Copia parola per parola il passo dell'intervista sul lavoro che comincia con "Le famiglie italiane" e prosegue fino a "affronta l’emergenza salariale?".

# [Testo da analizzare]
------------

Che ne pensa della demolizione del sussidio ai poveri e dell’aver tolto i paletti ai contratti a termine?
“La destra è padronale per natura, quindi rende ancora di più il lavoro una merce come tutte le altre. Nessuna sorpresa. Purtroppo, ha trovato un terreno favorevole: sostanzialmente ripristina il Jobs Act e raggiunge l’obiettivo cercato anche dai sedicenti ‘riformisti’ Renzi e Calenda, i quali raccoglievano le firme per un referendum abrogativo del RdC. Siamo tornati al mondo pre-keynesiano: la povertà e la disoccupazione sono una colpa soggettiva, attenuata soltanto da condizioni di handicap, vecchiaia o figli a carico”.
Del pacchetto lavoro l’intervento spacciato come il più importante è il taglio del cuneo fiscale da circa 4 miliardi.
“È propaganda. Il crollo del potere d’acquisto di lavoratori e lavoratrici è drammatico. È urgente un intervento adeguato. Il vincolo del bilancio pubblico è un dato oggettivo. Ma perché il governo non incide sulla montagna di extra-profitti, decine di miliardi di euro, di imprese energetiche, farmaceutiche, assicurative? Sarebbe sufficiente una frazione di quanto immeritatamente accumulato per fare un’operazione, al tempo stesso, di giustizia sociale minimale e di sostegno alla domanda interna. Se l’inflazione aumenta, mentre le retribuzioni e i redditi di larga parte dei lavoratori autonomi si riducono in termini reali, vuol dire che gli utili di chi può ‘fare i prezzi’ non soltanto tengono, ma si innalzano. Anche qui, si riconosce il segno di classe della destra, abilmente nascosto dietro linguaggi popolari verso i migranti o i condoni fiscali a strascico. Spero che dai gruppi di opposizione arrivi un emendamento unitario per tassare gli extra-profitti così da poter ‘coprire’ l’innalzamento della misura: per triplicarla ed estenderla al 2024. Vediamo se su un siffatto emendamento, coperto, il governo dà parere contrario e se tutta la sua maggioranza lo segue”.
Le famiglie italiane sono sempre più in difficoltà e ormai si taglia anche sui beni alimentari. È quanto emerge dai dati Istat relativi alle vendite al dettaglio di marzo che rimangono stabili come valore ma scendono come quantità. Come si affronta l’emergenza salariale?

------------

# [Righe elencate]
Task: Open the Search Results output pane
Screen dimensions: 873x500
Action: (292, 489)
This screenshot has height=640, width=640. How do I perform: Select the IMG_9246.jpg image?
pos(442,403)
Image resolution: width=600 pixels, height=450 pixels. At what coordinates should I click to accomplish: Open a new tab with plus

------------

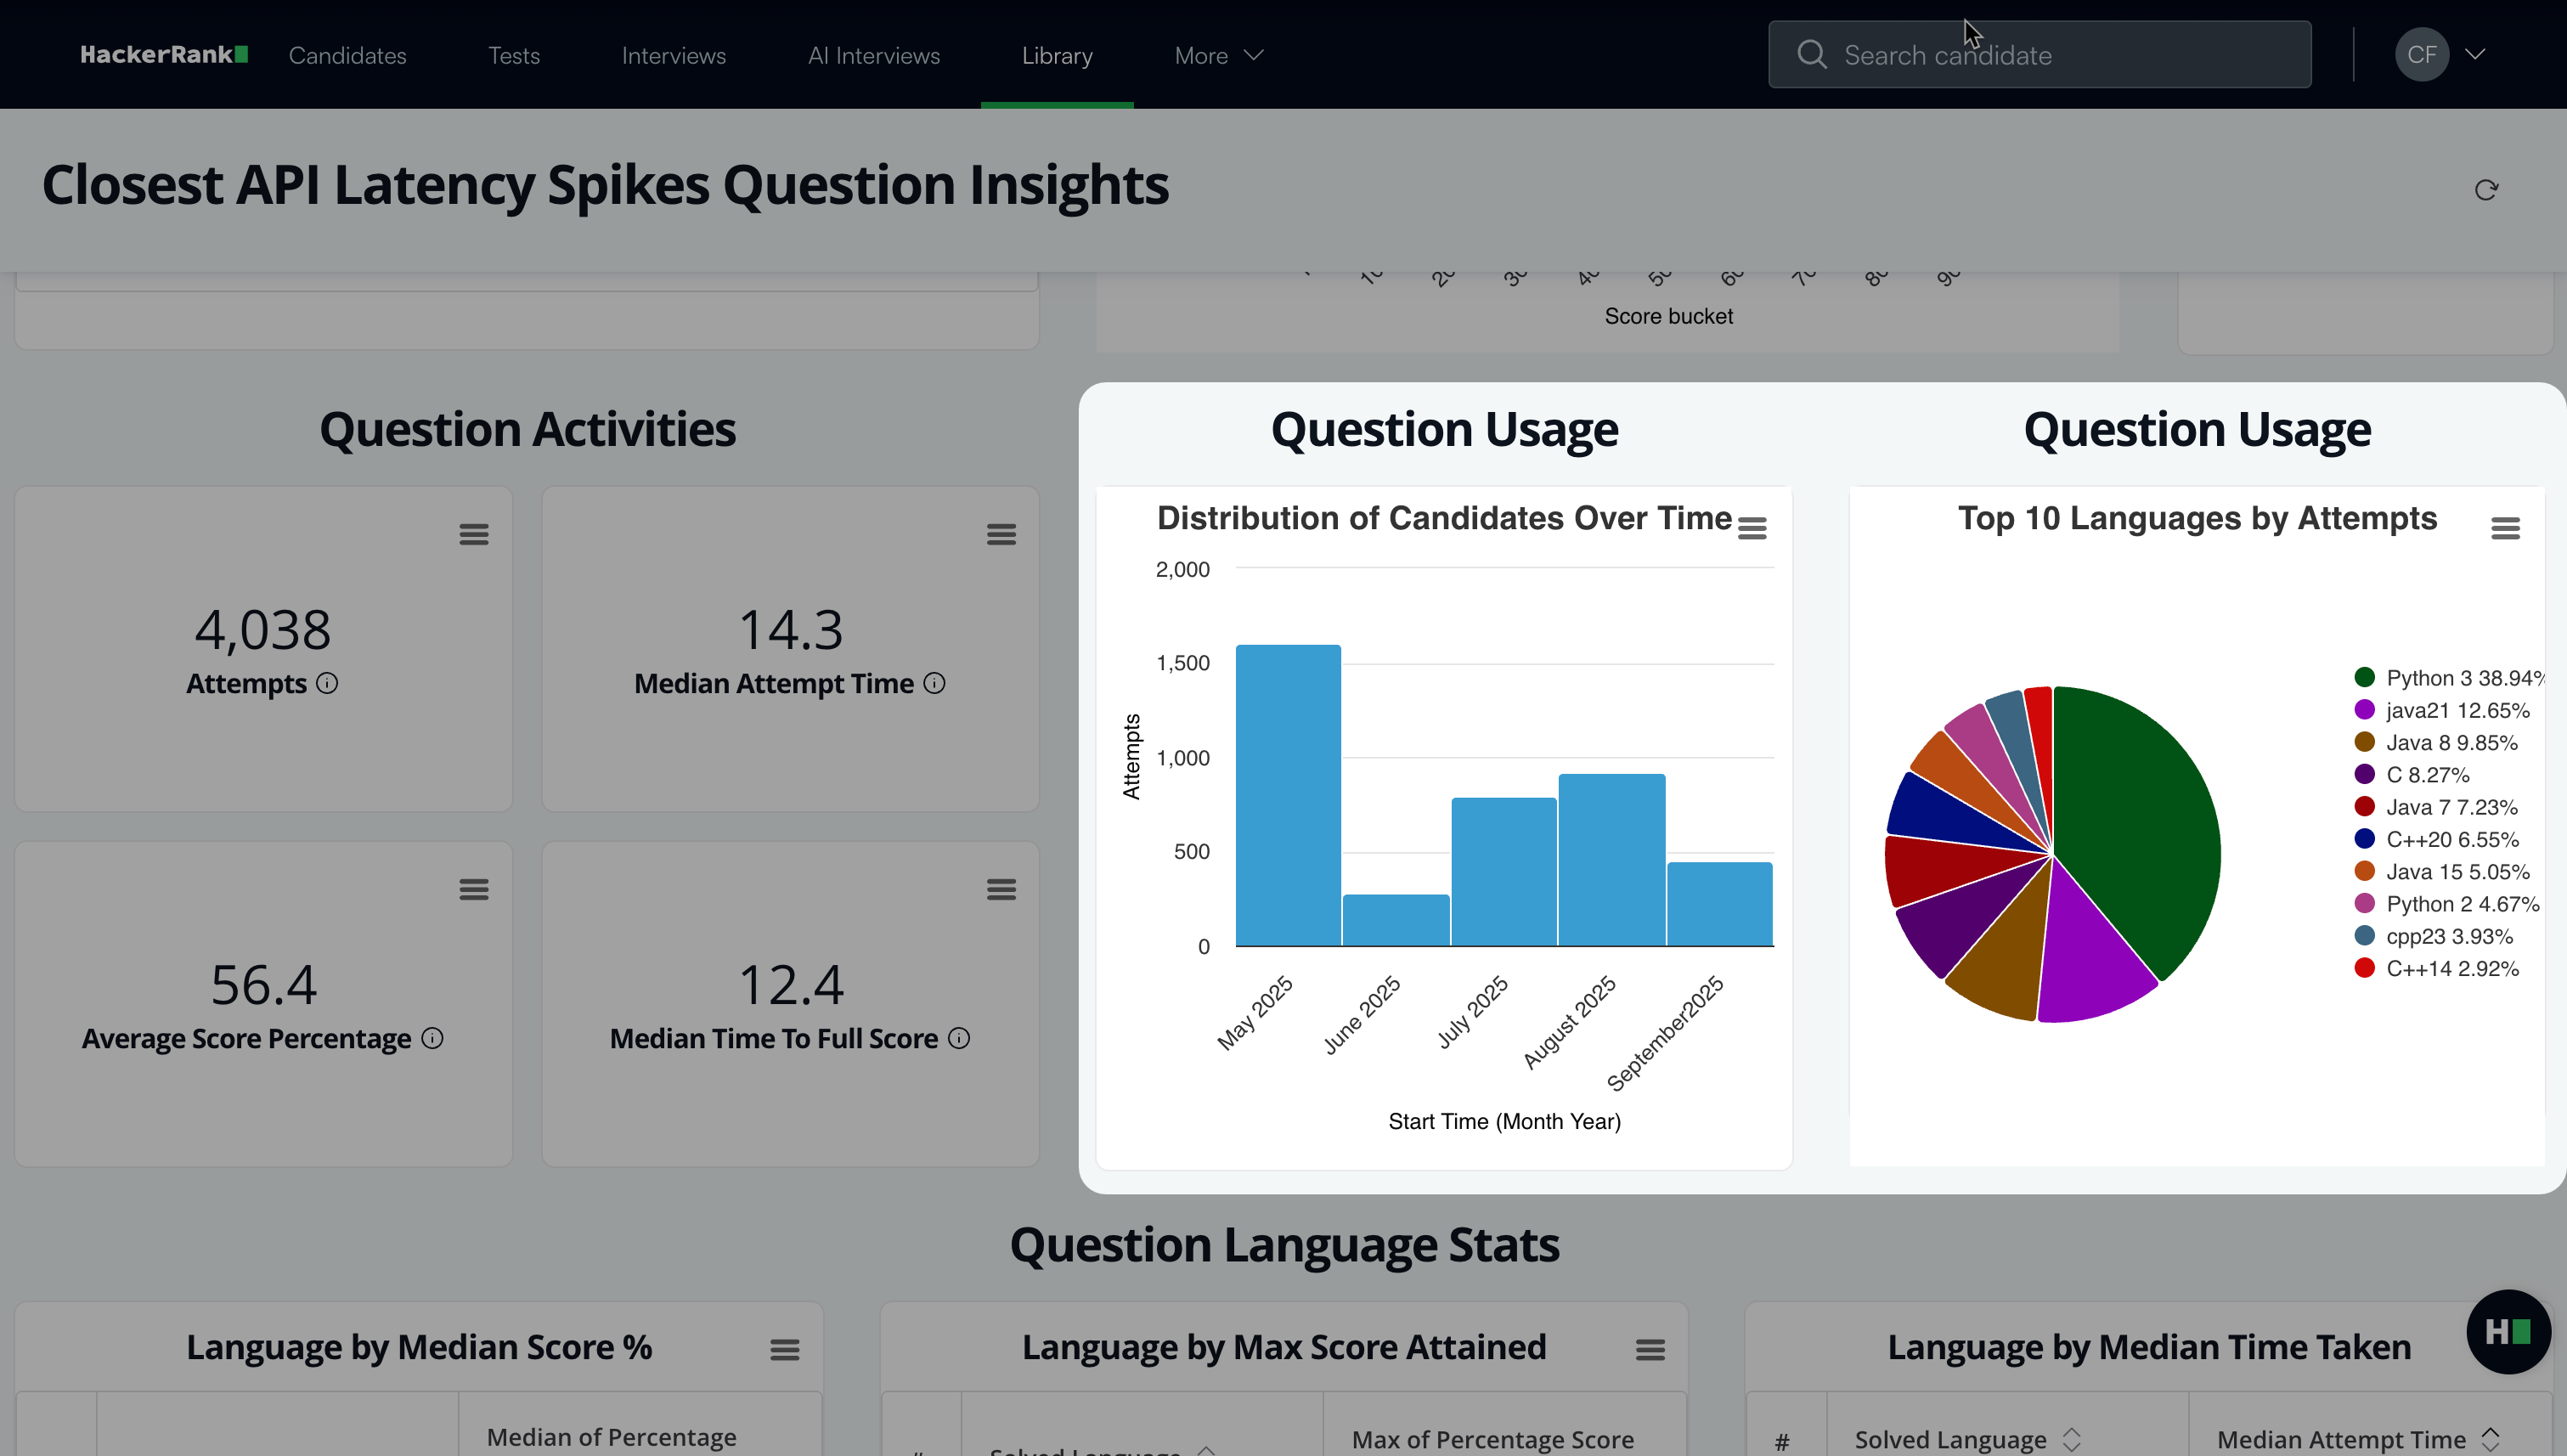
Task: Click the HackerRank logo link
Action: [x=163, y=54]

------------

# [Esito del compito]
Le famiglie italiane sono sempre più in difficoltà e ormai si taglia anche sui beni alimentari. È quanto emerge dai dati Istat relativi alle vendite al dettaglio di marzo che rimangono stabili come valore ma scendono come quantità. Come si affronta l’emergenza salariale?